His father's money allowed Charles to receive instruction from several schools and tutors during the course of his elementary education. Around the age of eight he was sent to a country school in Alphington near Exeter to recover from a life-threatening fever. His parents ordered that his "brain was not to be taxed too much" and Babbage felt that "this great idleness may have led to some of my childish reasonings." For a short time he attended King Edward VI Grammar School in Totnes, South Devon, but his health forced him back to private tutors for a time.He then joined a 30-student Holmwood academy, in Baker Street, Enfield, Middlesex under Reverend Stephen Freeman. The academy had a well-stocked library that prompted Babbage's love of mathematics. He studied with two more private tutors after leaving the academy. Of the first, a clergyman near Cambridge, Babbage said, "I fear I did not derive from it all the advantages that I might have done." The second was an Oxford tutor from whom Babbage learned enough of the Classics to be accepted to Cambridge.
Babbage arrived at Trinity College, Cambridge in October 1810. He had read extensively in Leibniz, Joseph Louis Lagrange, Thomas Simpson, and Lacroix and was seriously disappointed in the mathematical instruction available at Cambridge. In response, he, John Herschel, George Peacock, and several other friends formed the Analytical Society in 1812. Babbage, Herschel and Peacock were also close friends with future judge and patron of science Edward Ryan. Babbage and Ryan married two sisters.
In 1812 Babbage transferred to Peterhouse, CambridgeHe was the top mathematician at Peterhouse, but did not graduate with honours. He instead received an honorary degree without examination in 1814.

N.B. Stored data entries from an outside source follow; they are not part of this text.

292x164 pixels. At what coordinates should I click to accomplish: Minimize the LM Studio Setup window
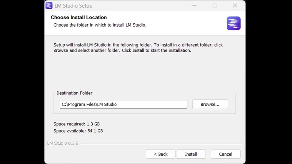tap(194, 5)
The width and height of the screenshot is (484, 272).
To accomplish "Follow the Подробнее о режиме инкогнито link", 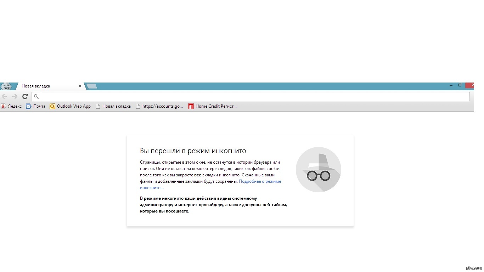I will 260,181.
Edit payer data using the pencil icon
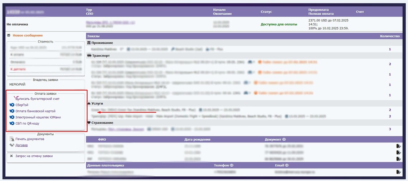Image resolution: width=408 pixels, height=181 pixels. click(x=398, y=172)
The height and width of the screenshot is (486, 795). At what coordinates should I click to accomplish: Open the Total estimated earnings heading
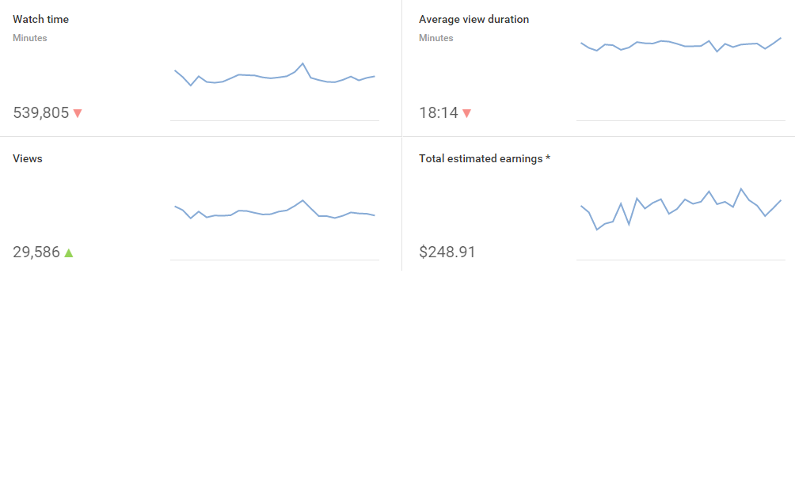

Babbage sought a method by which mathematical tables could be calculated mechanically, removing the high rate of human error. Three different factors seem to have influenced him: a dislike of untidiness; his experience working on logarithmic tables; and existing work on calculating machines carried out by Wilhelm Schickard, Blaise Pascal, and Gottfried Leibniz. He first discussed the principles of a calculating engine in a letter to Sir Humphry Davy in 1822.
Babbage's machines were among the first mechanical computers, although they were not actually completed, largely because of funding problems and personality issues. He directed the building of some steam-powered machines that achieved some success, suggesting that calculations could be mechanized. Although Babbage's machines were mechanical and unwieldy, their basic architecture was very similar to a modern computer. The data and program memory were separated, operation was instruction based, the control unit could make conditional jumps and the machine had a separate I/O unit.
The London Science Museum has constructed two Difference Engines, according to Babbage's plans for the Difference Engine No 2. One is owned by the museum; the other, owned by technology millionaire Nathan Myhrvold, went on exhibit at the Computer History Museum in Mountain View, California on 10 May 2008. The two models that have been constructed are not replicas; until the assembly of the first Difference Engine No 2 by the London Science Museum, no model of the Difference Engine No 2 existed.